A glimpse on advanced topics
Overview
Teaching: 15 min
Exercises: 5 minQuestions
Can I publish workflow results on EOS?
Can I use Kerberos to access restricted resources?
Can I use CVMFS software repositeries?
Can I dispatch heavy computations to HTCondor?
Can I dispatch heavy computations to Slurm?
Can I open Jupyter notebooks on my REANA workspace?
Can I connect my GitLab repositories with REANA?
Objectives
Learn about advanced possibilities of REANA platform
Learn how to use Kerberos secrets to access restricted resources
Learn how to interact with remote storage solutions (EOS)
Learn how to interact with remote compute backends (HTCondor, Slurm)
Learn how to interact with remote code repositories (CVMFS, GitLab)

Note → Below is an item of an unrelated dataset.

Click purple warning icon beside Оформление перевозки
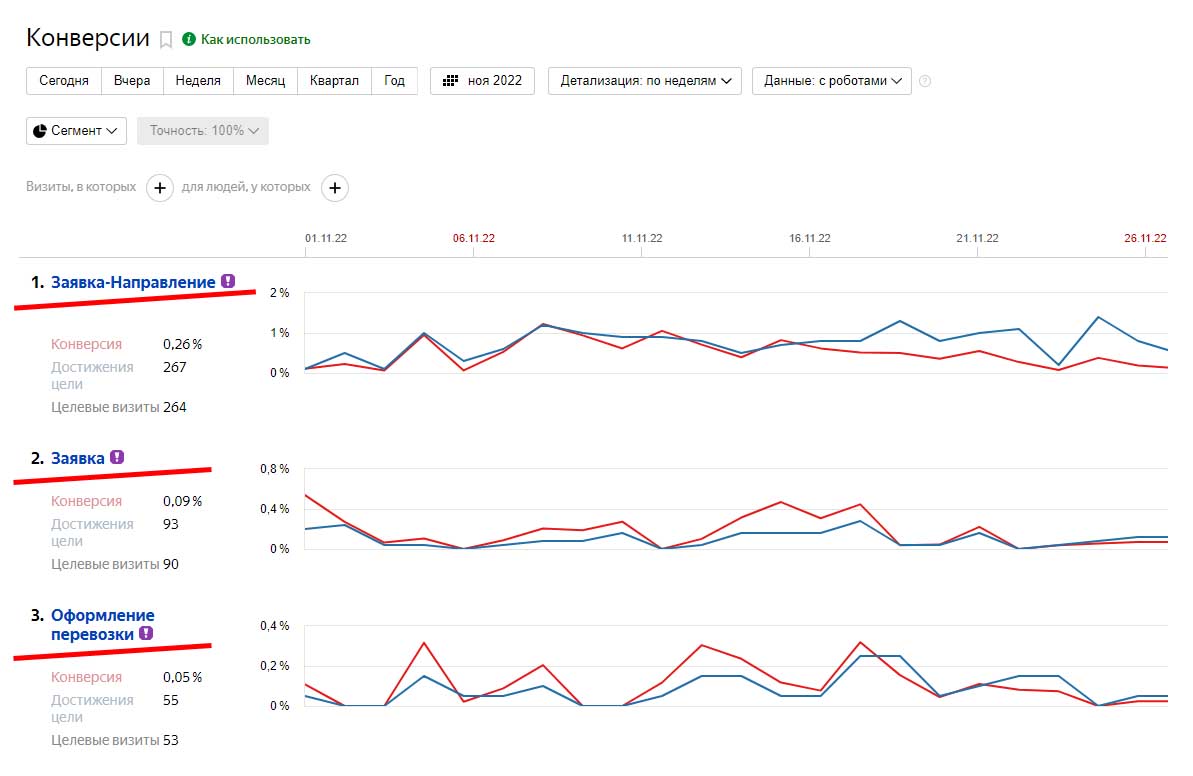tap(146, 633)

Learn how to open interactive sessions (Jupyter notebooks)
Overview
We now know how to write serial and parallel workflows.
What do we need more in order to use the system for real life physics analyses?

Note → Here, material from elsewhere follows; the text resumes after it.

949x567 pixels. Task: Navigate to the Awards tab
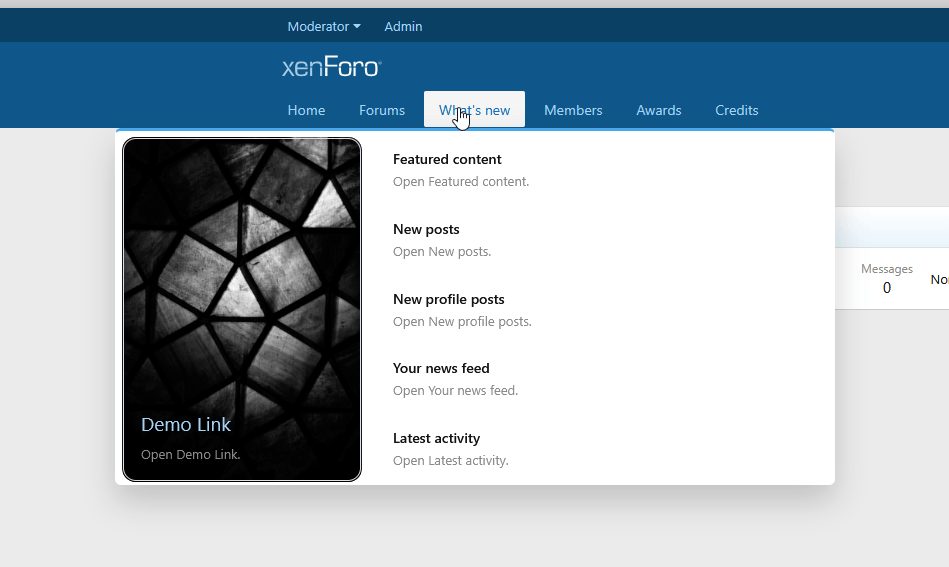[659, 110]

Let’s scratch the surface of some more advanced topics:
- Publishing workflow artifacts on EOS
- Using CVMFS software repositories
- Using high-throughput computing backends: HTCondor
- Using high-performance computing backends: Slurm
- Opening interactive environments (notebooks) on workflow workspace
- Bridging GitLab with REANA
Publishing workflow results on EOS
REANA uses shared filesystem for storing results of your running workflows. They may be
garbage-collected after a certain period of time. You can use the reana-client download
command
to download the results of your workflows, as we have seen in Episode 2. Is there a more automatic
way?
One possibility is to add a final step to your workflow that would publish the results of interest in outside filesystem. For example, how can you publish all resulting plots in your personal EOS folder?

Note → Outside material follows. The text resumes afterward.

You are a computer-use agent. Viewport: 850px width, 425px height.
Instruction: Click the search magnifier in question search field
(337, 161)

First, you have to let the REANA platform know your Kerberos keytab so that the writing is authorised. We can do this by uploading appropriate “secrets”:
$ reana-client secrets-add --env CERN_USER=johndoe
$ reana-client secrets-add --env CERN_KEYTAB=johndoe.keytab
$ reana-client secrets-add --file ~/johndoe.keytab
Second, once we have the secrets, we can use a Kerberos-aware container image (such as
reanahub/krb5
) in the final publishing step of the workflow:
workflow:
type: serial
specification:
steps:
- name: myfirststep
...
- name: mysecondstep
...
- name: publish
kerberos: true
environment: 'reanahub/krb5'
commands:
- mkdir -p /eos/home/j/johndoe/myanalysis-outputs
- cp myplots/*.png /eos/home/j/johndoe/myanalysis-outputs/
Note the presence of kerberos: true
classifier in the final publishing step, which tells the
REANA system to initialise Kerberos authentitation using provided secrets for the workflow step at
hand.
Exercise
Publish all produced HigssToTauTau analysis plots to your EOS home directory.
Solution
Modify your workflow to add a final publishing step.
Hint: Use a previously finished analysis run and the
restart
command so that you don’t have to rerun the full analysis again.
Using CVMFS software repositories
Many physics analyses need software living in CVMFS filesystem. Packaging this software into the container is possible, but it could make the container size enourmous. Can we access CVMFS filesystem at runtime?
REANA allows to specify custom resource need declarations in reana.yaml
by means of a
resources
clause. An example:
workflow:
type: serial
resources:
cvmfs:
- fcc.cern.ch
specification:
steps:
- environment: 'cern/slc6-base'
commands:
- ls -l /cvmfs/fcc.cern.ch/sw/views/releases/
Exercise
Write a workflow that would run ROOT from the SFT repository on CVMFS and that would list all configuration flags enabled in that executable.
Solution
See also REANA documentation on CVMFS.
Using high-throughput computing backends: HTCondor
REANA uses Kerberos as its default compute backend.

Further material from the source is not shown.